De même, pour transmettre le caractère d’un territoire, on est souvent tenté de faire référence au « cliché », à la carte postale la plus convenue.
La question fondamentale est de savoir sur quoi repose véritablement ce caractère et de concevoir que l’esprit d’un lieu résulte d’une composition complexe articulée autour d’un cadre physique, de représentations et de valeurs sociales.

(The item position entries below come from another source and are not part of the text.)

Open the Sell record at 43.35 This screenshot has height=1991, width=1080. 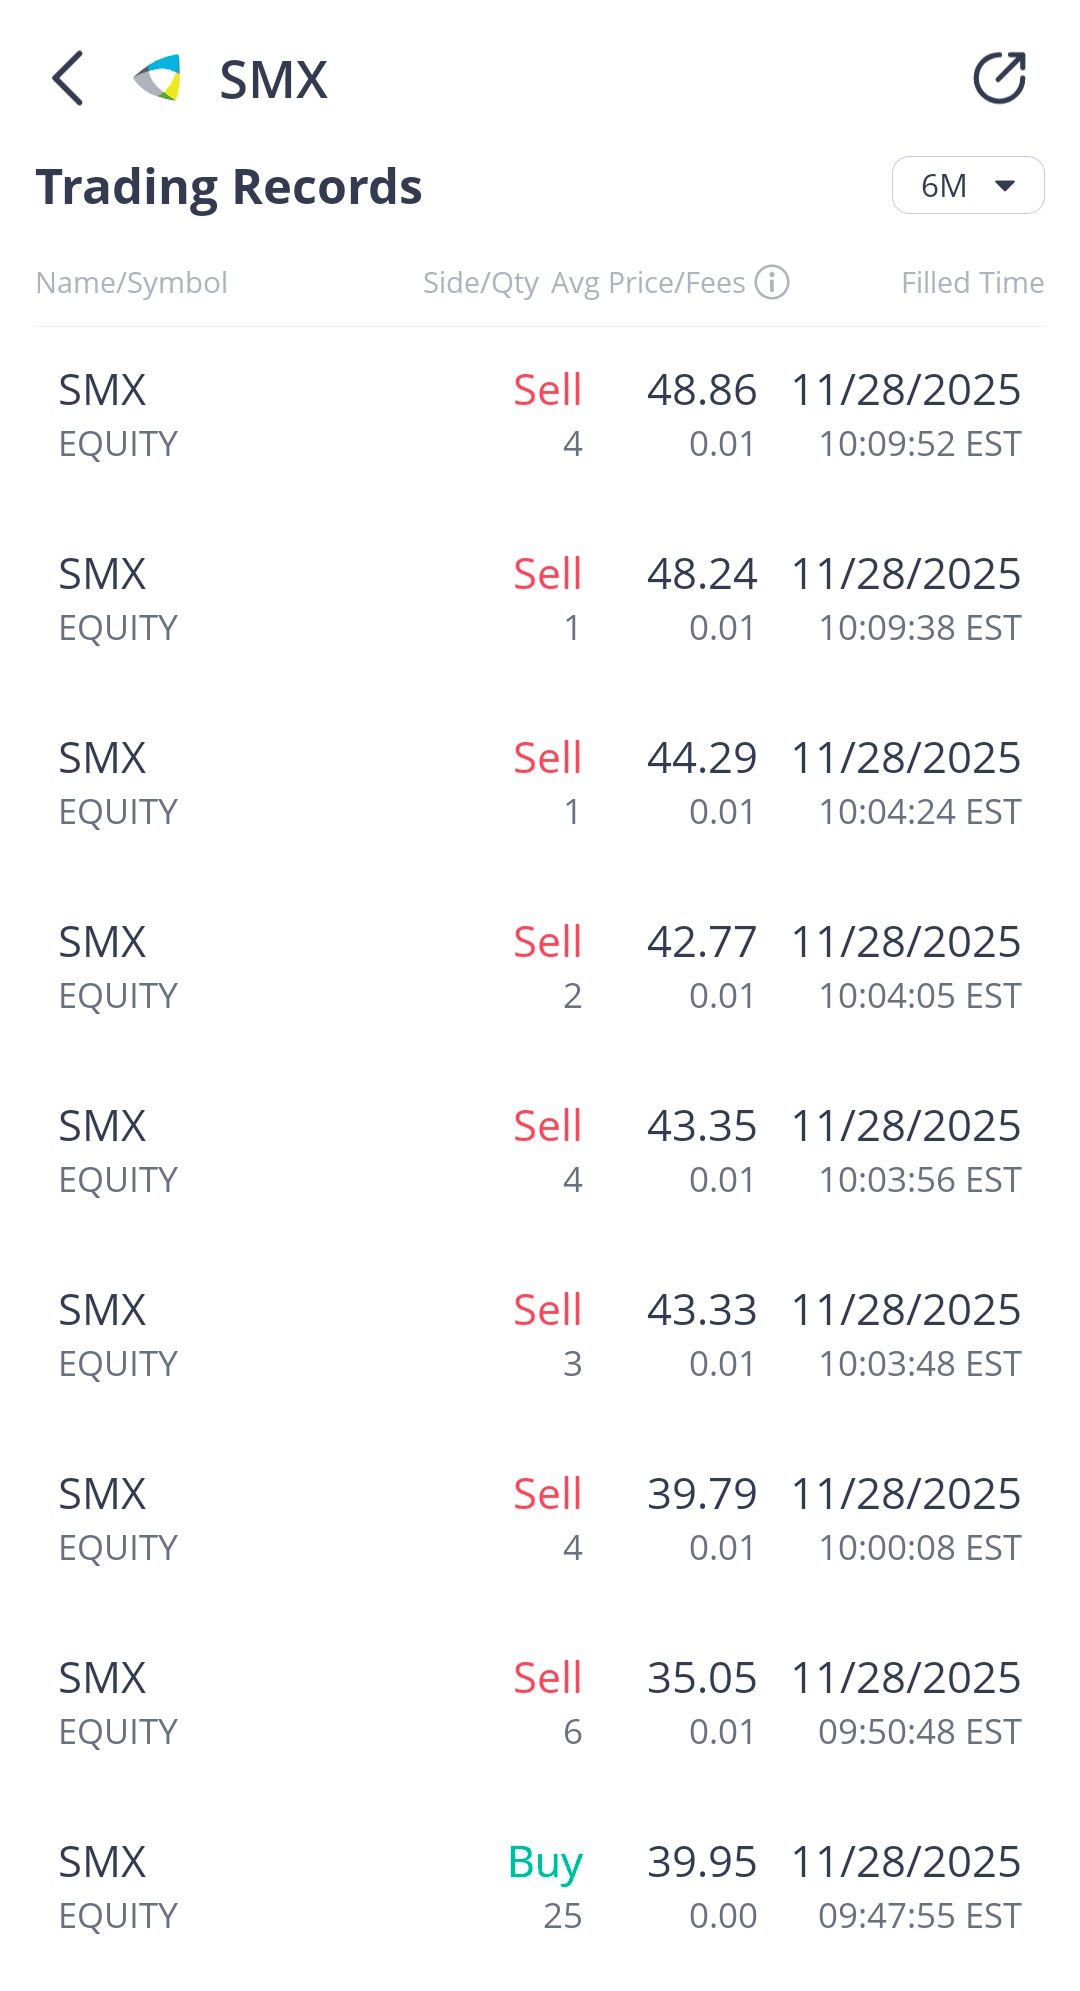coord(540,1152)
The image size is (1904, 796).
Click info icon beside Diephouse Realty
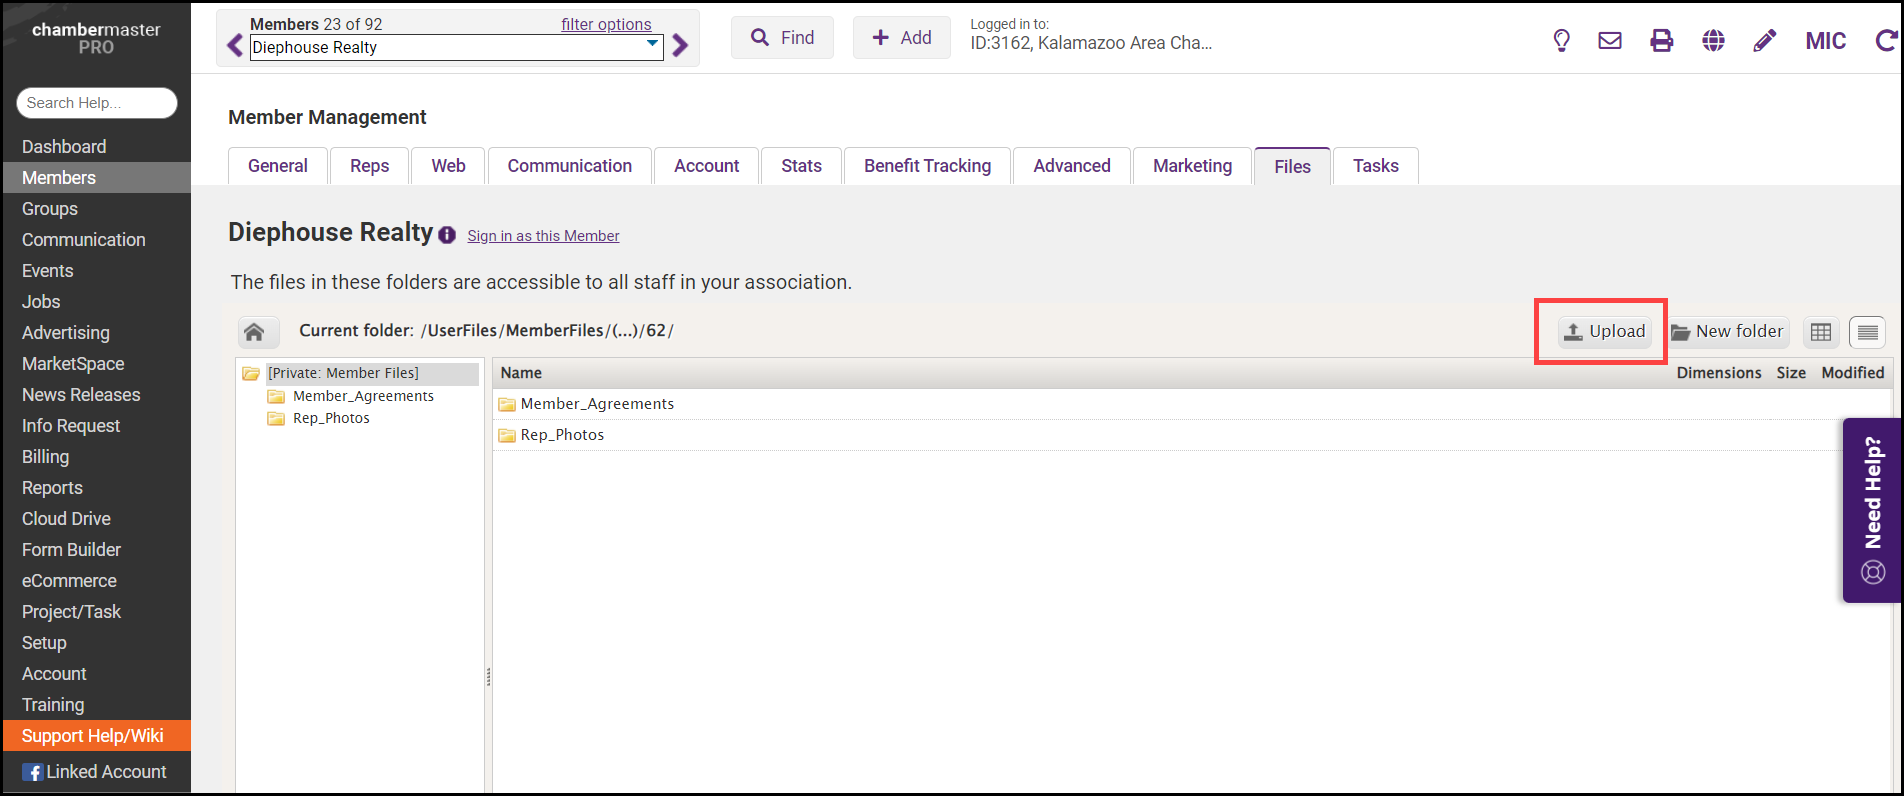447,236

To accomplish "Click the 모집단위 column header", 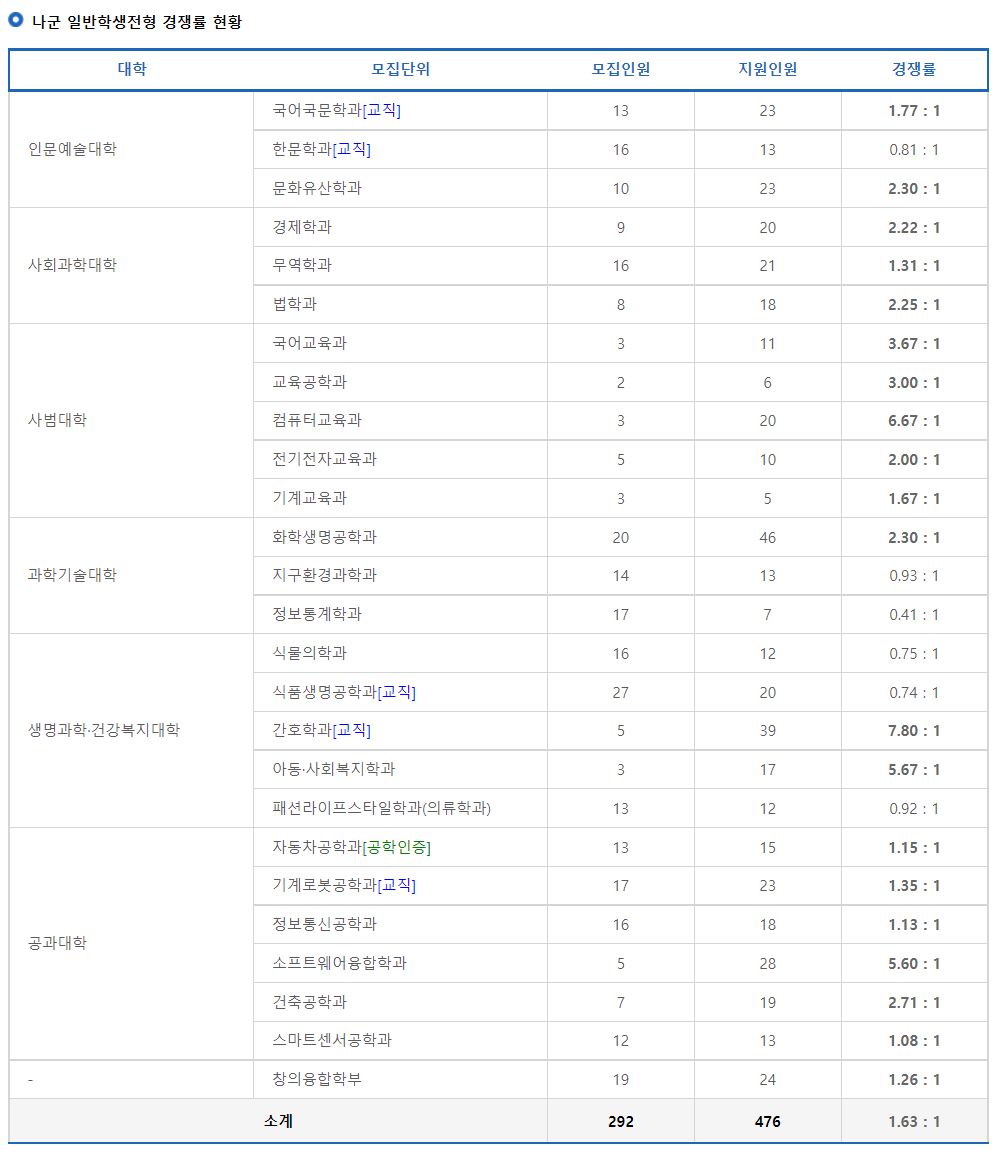I will point(400,68).
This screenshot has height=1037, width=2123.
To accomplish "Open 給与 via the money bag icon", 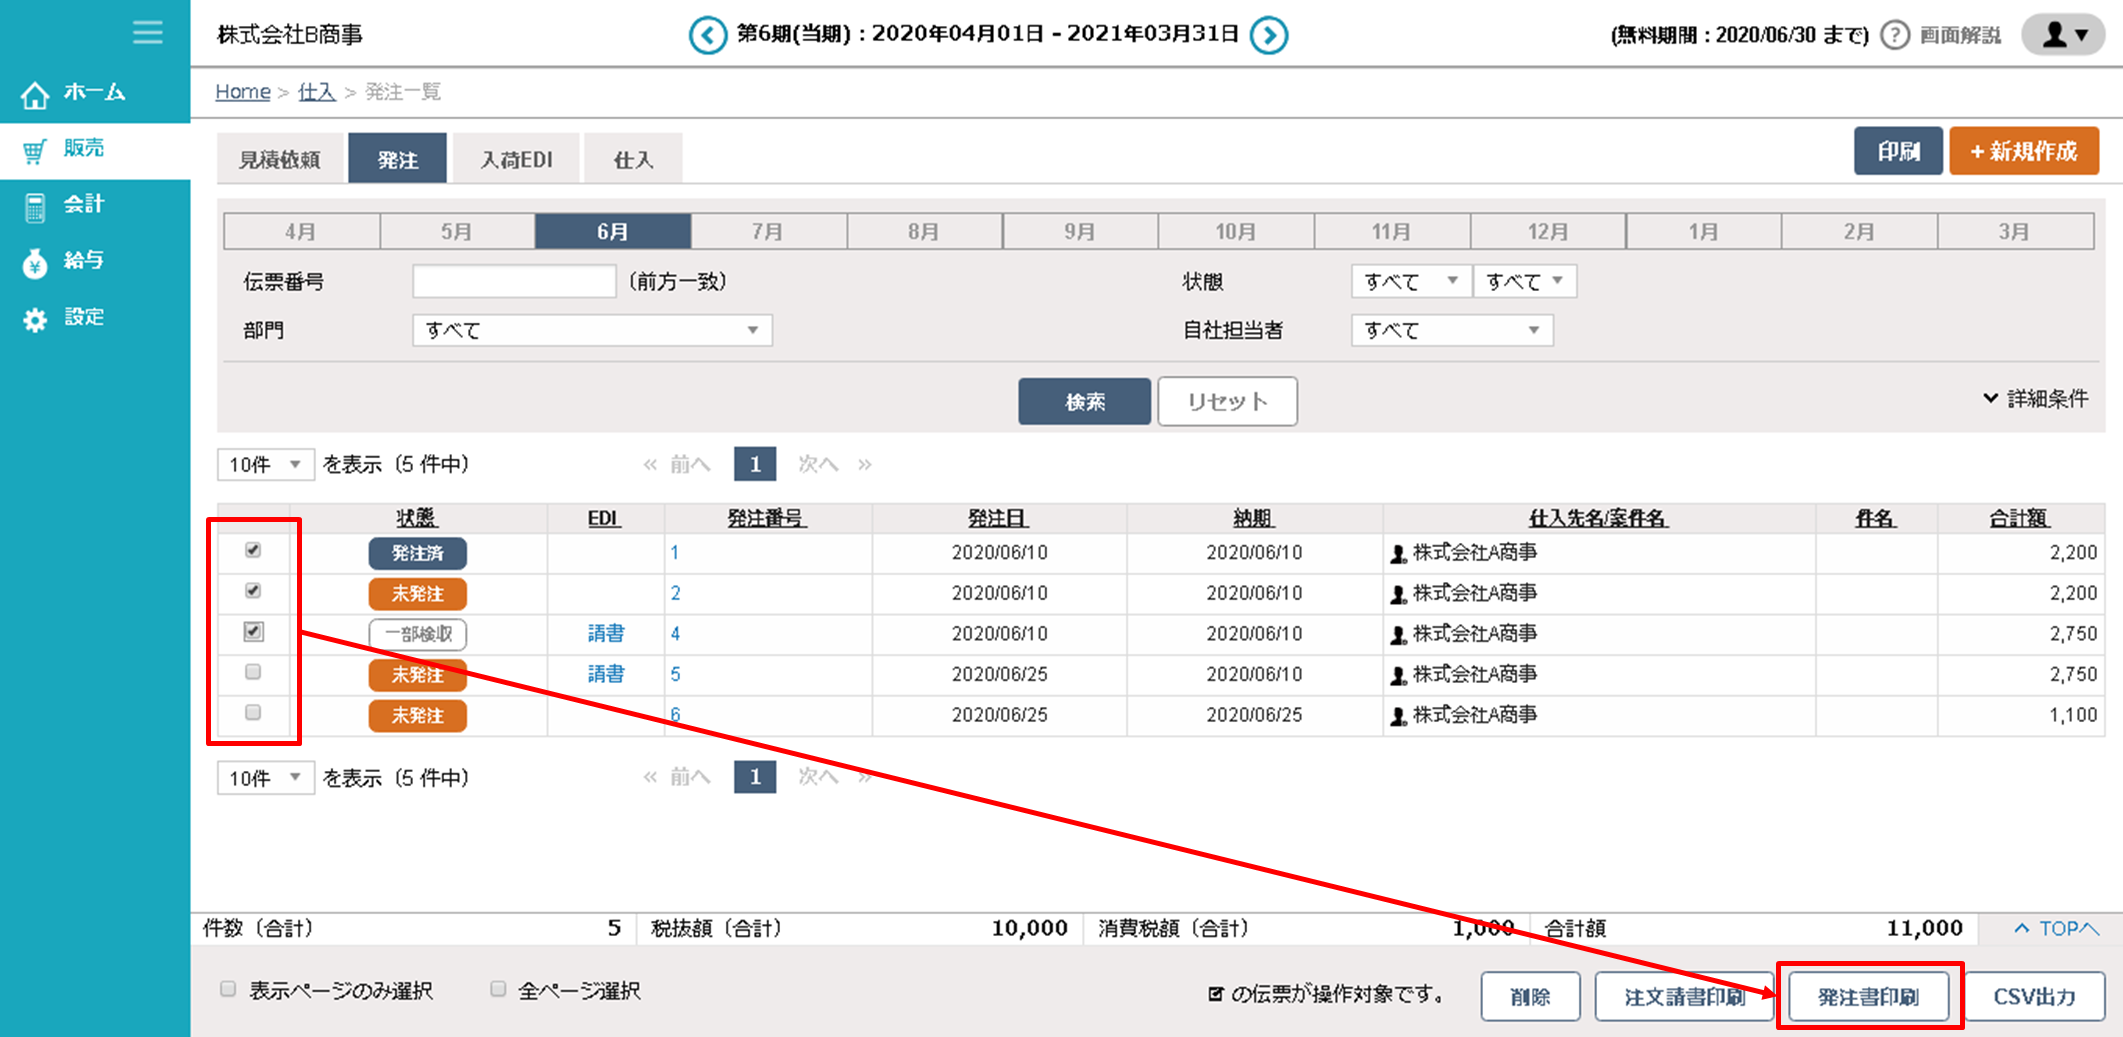I will click(x=35, y=262).
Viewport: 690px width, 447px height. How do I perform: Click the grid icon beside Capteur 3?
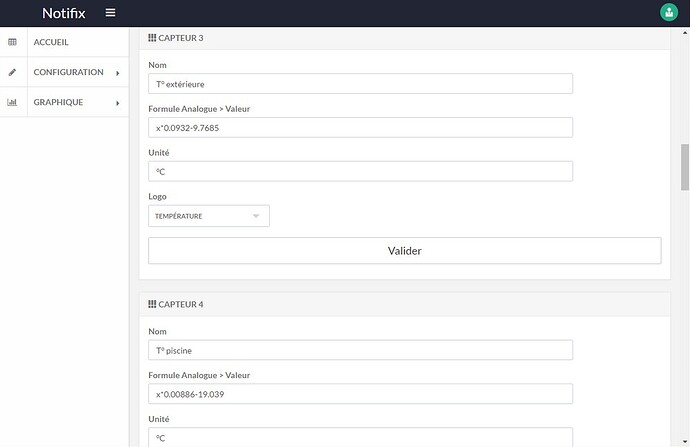(x=152, y=38)
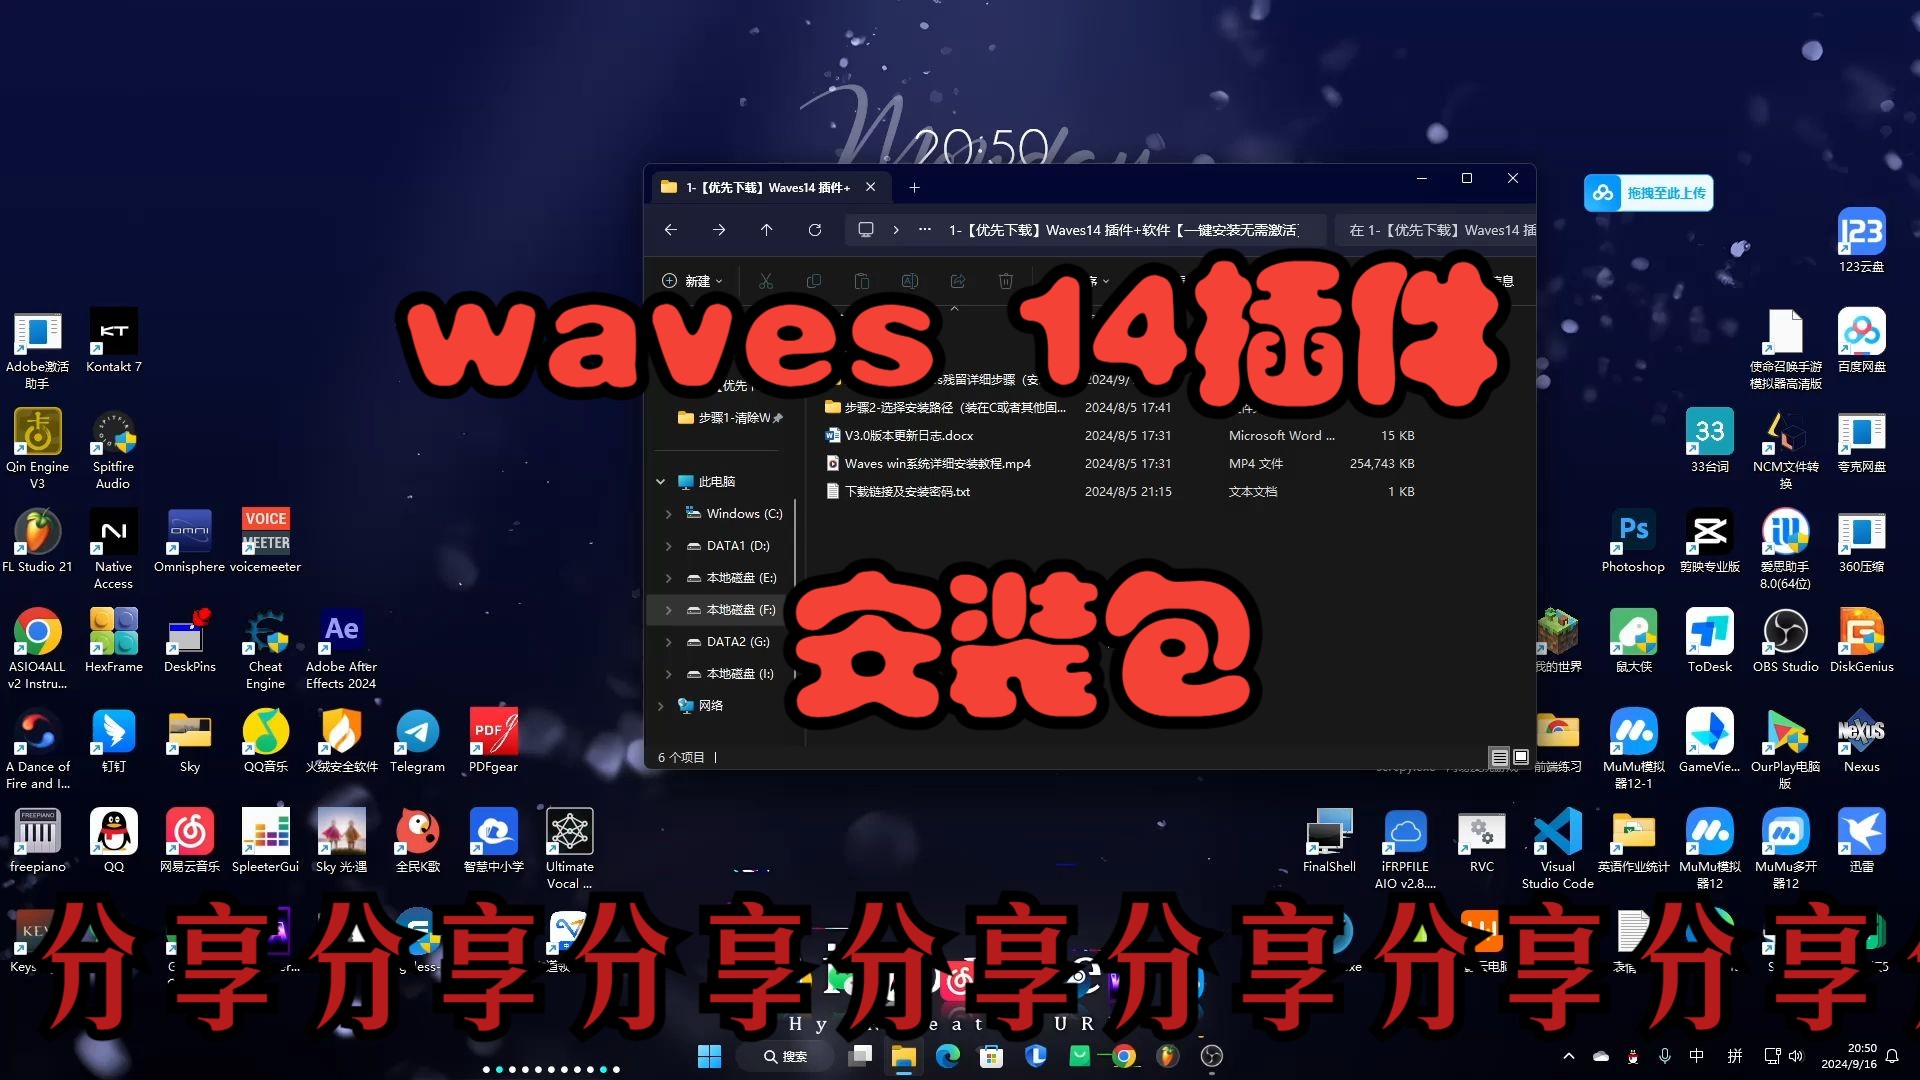Open Waves win系统详细安装教程.mp4
This screenshot has height=1080, width=1920.
[938, 463]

Les parcs nationaux1 le résument ainsi : « Intérêt spécial que présentent le milieu naturel (la faune, la flore, le sol, le sous-sol, l’atmosphère, les eaux), les paysages, le patrimoine culturel, matériel ou immatériel, dans leur diversité, leur composition, leur aspect et leur évolution, en prenant en compte la pluralité de perceptions et de valeurs qui leur sont rattachées. »
Mais pour transmettre cet esprit des lieux et dépasser les difficultés, il faut conduire une démarche collective destinée à enrichir la notion : ce n’est pas la froide description qui l’exprime, mais essentiellement l’émotion surgie de la rencontre d’un lieu et d’une sensibilité. La création qu’il a suscitée sous des aspects multiples : artistique, artisanale, paysagère, culinaire, légendaire… Sans oublier l’empreinte qu’en portent en eux ceux qui l’habitent ou le fréquentent : car le territoire façonne l’homme aussi, il pose sa marque.